Steve Jobs described Apple's purpose in 2 perfect sentences when he was only 22
Mario Tama / Getty
Today, Jobs is a legend.
But as journalists Brent Schlender and Rick Tetzeli show in their new biography "Becoming Steve Jobs," the founder started out as a hyper-energetic, big-dreaming 20-something.
Early in the book, it's clear that Jobs became immortal because he had something in the late '70s that nobody else had: the conviction that a computer didn't have to be shared between four or five people in a lab - it could be used by just one person.

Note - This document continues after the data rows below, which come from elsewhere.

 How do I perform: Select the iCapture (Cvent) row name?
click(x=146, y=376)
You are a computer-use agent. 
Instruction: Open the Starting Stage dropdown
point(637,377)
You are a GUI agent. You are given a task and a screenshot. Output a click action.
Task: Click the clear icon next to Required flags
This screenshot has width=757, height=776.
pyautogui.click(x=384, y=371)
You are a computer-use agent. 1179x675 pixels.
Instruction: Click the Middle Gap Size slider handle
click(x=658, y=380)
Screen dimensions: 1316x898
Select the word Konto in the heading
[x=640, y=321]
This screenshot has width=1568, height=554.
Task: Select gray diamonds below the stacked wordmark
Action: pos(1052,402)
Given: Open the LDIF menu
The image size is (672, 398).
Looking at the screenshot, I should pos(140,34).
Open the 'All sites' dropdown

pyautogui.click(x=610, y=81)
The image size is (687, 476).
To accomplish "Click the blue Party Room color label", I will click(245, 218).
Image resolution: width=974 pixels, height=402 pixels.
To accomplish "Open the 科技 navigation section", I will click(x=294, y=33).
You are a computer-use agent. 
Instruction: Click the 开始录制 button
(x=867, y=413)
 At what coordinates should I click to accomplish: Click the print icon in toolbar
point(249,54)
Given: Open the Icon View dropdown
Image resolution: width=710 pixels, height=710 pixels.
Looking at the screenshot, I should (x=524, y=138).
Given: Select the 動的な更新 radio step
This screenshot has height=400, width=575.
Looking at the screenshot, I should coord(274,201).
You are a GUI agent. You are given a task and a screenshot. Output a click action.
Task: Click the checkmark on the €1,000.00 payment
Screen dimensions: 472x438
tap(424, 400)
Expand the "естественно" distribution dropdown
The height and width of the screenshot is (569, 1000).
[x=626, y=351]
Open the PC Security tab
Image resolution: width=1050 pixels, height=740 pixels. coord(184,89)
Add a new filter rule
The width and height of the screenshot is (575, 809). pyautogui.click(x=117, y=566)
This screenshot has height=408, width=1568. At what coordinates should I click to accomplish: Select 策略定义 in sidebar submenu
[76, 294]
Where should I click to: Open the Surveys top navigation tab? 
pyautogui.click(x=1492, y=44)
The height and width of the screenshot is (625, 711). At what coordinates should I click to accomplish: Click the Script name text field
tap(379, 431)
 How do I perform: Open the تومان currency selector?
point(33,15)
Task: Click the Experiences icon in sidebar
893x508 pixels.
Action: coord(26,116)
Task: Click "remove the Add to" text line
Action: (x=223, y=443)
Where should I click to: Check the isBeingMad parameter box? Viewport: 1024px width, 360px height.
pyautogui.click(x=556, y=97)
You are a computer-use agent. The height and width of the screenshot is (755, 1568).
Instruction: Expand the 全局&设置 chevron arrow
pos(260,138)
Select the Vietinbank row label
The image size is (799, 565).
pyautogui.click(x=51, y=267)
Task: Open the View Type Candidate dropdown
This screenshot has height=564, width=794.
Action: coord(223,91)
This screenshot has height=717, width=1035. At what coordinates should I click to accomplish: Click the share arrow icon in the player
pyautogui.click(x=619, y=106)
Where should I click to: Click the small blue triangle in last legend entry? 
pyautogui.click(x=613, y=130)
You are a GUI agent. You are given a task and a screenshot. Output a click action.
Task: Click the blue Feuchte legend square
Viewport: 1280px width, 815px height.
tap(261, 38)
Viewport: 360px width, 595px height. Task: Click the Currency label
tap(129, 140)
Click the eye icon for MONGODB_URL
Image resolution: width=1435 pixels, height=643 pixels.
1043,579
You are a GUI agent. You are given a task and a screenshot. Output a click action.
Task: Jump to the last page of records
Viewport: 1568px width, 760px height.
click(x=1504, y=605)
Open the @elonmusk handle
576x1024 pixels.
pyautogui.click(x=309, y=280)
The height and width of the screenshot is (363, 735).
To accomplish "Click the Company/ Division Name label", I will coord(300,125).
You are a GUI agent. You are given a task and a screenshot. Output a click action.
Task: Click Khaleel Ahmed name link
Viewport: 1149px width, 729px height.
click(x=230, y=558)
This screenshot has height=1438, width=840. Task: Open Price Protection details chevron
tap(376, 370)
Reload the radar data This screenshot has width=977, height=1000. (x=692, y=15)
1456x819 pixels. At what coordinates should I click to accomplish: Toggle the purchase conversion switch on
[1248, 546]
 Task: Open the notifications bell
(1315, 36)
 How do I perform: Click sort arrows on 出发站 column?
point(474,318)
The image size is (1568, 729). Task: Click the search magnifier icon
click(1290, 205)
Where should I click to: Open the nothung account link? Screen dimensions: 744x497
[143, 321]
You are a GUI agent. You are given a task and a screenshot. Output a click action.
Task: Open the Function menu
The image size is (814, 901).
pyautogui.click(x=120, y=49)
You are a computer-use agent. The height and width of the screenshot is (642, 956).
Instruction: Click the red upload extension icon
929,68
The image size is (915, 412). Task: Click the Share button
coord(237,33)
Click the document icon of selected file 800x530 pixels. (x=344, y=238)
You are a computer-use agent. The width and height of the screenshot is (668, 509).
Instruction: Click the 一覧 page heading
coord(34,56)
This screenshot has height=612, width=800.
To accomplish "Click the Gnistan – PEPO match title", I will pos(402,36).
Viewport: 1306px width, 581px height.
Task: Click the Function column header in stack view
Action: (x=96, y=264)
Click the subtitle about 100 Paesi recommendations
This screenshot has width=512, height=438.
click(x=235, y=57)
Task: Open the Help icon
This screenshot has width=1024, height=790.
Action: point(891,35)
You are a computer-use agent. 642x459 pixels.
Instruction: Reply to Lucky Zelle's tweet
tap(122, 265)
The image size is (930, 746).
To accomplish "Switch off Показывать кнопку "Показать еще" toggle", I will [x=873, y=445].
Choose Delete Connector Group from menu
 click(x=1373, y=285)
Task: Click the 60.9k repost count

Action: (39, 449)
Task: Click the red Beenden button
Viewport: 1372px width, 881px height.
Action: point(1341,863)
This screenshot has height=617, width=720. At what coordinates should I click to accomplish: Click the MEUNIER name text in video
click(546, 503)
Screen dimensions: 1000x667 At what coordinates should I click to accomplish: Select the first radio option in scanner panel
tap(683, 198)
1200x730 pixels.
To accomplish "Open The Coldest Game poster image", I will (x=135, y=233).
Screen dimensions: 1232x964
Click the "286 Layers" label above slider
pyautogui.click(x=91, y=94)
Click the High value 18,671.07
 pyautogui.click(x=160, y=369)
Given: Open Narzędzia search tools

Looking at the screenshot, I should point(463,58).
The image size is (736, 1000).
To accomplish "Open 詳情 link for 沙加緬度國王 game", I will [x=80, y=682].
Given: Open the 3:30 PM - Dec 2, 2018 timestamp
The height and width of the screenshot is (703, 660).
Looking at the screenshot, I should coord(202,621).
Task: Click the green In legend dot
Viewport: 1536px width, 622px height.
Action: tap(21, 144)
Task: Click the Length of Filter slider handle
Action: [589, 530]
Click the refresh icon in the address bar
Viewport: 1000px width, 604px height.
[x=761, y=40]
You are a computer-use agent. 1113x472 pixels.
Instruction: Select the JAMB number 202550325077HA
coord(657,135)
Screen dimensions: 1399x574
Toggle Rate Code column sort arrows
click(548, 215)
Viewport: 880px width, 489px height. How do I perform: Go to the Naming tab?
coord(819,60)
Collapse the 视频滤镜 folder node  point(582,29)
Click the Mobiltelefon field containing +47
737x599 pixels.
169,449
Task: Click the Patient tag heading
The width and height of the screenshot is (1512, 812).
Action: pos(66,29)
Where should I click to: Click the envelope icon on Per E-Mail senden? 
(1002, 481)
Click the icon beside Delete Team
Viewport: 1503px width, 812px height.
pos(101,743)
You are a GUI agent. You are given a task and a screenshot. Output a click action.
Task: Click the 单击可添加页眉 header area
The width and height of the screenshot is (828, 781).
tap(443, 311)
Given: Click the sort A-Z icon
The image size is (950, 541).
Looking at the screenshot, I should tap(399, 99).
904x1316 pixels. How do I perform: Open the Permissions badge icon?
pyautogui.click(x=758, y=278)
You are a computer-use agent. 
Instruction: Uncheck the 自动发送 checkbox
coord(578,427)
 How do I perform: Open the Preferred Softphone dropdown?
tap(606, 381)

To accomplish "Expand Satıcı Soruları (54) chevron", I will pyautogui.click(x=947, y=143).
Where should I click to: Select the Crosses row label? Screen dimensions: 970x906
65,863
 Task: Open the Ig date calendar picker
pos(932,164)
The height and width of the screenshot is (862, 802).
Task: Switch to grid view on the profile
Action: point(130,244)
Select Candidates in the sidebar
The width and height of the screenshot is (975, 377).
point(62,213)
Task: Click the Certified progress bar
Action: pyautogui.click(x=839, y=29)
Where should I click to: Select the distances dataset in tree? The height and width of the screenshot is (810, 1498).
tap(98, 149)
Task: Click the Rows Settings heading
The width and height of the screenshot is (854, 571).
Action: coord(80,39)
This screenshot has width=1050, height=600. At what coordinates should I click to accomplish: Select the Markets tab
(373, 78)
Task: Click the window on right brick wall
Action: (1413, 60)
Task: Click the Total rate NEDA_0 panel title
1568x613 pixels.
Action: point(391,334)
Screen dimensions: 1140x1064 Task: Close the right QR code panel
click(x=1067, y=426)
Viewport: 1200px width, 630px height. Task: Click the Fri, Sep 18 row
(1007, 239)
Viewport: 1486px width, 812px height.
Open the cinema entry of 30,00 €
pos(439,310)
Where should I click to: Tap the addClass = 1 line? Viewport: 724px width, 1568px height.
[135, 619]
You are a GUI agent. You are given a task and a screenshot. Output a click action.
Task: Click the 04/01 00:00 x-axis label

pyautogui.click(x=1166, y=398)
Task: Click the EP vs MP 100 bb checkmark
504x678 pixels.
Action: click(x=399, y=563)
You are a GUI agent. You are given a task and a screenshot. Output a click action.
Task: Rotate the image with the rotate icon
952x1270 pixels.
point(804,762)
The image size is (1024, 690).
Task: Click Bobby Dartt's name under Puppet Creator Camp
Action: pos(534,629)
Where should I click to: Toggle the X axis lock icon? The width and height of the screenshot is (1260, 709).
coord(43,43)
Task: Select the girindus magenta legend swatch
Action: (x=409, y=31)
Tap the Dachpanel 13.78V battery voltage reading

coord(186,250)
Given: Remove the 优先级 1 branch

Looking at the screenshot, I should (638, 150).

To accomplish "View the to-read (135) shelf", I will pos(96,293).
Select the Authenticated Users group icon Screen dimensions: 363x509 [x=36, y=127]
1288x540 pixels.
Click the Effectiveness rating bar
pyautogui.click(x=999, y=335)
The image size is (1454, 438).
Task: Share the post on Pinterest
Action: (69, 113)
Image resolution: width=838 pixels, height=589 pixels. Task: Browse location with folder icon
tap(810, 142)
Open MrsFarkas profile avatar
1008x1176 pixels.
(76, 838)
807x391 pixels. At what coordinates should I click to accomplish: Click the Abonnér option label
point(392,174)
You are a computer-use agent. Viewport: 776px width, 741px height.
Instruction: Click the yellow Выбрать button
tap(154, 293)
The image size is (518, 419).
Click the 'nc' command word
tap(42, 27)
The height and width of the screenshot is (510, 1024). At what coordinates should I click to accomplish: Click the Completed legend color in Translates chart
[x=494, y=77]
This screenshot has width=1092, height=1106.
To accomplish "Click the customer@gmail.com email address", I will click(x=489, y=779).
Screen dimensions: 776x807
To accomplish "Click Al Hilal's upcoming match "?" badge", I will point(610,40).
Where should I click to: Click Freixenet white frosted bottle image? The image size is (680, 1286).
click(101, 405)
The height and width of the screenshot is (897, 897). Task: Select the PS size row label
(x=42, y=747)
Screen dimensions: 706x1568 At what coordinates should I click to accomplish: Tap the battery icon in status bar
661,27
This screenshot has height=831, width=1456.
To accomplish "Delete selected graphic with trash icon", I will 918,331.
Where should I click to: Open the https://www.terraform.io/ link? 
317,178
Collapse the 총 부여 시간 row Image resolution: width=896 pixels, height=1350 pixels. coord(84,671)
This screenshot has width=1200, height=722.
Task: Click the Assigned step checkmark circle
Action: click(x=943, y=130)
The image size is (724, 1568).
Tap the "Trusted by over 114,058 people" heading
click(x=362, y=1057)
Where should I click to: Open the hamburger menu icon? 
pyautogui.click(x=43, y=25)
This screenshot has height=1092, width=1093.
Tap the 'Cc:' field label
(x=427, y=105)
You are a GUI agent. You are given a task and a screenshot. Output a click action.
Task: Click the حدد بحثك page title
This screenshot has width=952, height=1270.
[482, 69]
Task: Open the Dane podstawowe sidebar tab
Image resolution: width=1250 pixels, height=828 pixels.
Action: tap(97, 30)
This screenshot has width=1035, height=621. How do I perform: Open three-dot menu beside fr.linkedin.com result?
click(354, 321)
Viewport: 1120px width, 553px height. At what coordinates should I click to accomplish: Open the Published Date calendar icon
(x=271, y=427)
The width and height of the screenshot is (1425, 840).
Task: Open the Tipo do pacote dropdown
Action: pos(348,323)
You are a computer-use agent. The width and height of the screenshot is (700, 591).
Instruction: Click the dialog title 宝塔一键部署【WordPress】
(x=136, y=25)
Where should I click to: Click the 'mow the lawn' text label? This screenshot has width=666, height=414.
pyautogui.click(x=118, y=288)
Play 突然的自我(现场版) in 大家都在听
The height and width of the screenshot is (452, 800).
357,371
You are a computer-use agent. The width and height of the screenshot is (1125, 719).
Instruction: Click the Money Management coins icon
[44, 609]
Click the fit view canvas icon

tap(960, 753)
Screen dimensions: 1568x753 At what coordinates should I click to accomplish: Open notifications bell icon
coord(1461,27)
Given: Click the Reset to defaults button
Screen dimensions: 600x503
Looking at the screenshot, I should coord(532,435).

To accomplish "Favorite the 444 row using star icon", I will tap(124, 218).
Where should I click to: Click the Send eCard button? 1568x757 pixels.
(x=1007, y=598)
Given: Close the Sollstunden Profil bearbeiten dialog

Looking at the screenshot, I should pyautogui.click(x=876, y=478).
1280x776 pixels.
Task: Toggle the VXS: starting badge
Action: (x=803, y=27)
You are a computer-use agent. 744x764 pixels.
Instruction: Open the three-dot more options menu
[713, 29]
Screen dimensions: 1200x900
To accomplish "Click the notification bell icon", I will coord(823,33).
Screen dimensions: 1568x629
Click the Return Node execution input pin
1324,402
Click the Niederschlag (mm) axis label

In a section from 1977, Schlender and Tetzeli quote Jobs as saying:
Our whole company is founded on the principle that there is something very different that happens with one person, one computer ... What we're trying to do is remove the barrier of having to learn to use a computer.
That was the brilliance of Apple's - and Jobs' - positioning.
While Apple's competitors like IBM were building room-sized computers for corporations, governments, and universities, Apple was making it person-sized.
In an interview with the New Yorker that year, the 22-year-old Jobs said that Apple had "domesticated" the computer and turned it into an appliance, like a dishwasher or microwave.
It worked. When the Apple II rolled out in April 1977, it launched the personal computing revolution, selling more than 2 million units by 1984.
Jobs' mission to "remove the barrier of having to learn" technology would animate Apple's great triumphs of the 21st century: the ease of the iPhone, the rapid downloads of iTunes, the baby-ready accessibility of the iPad.
To Schlender and Tetzeli, that's how Steve Jobs became Steve Jobs.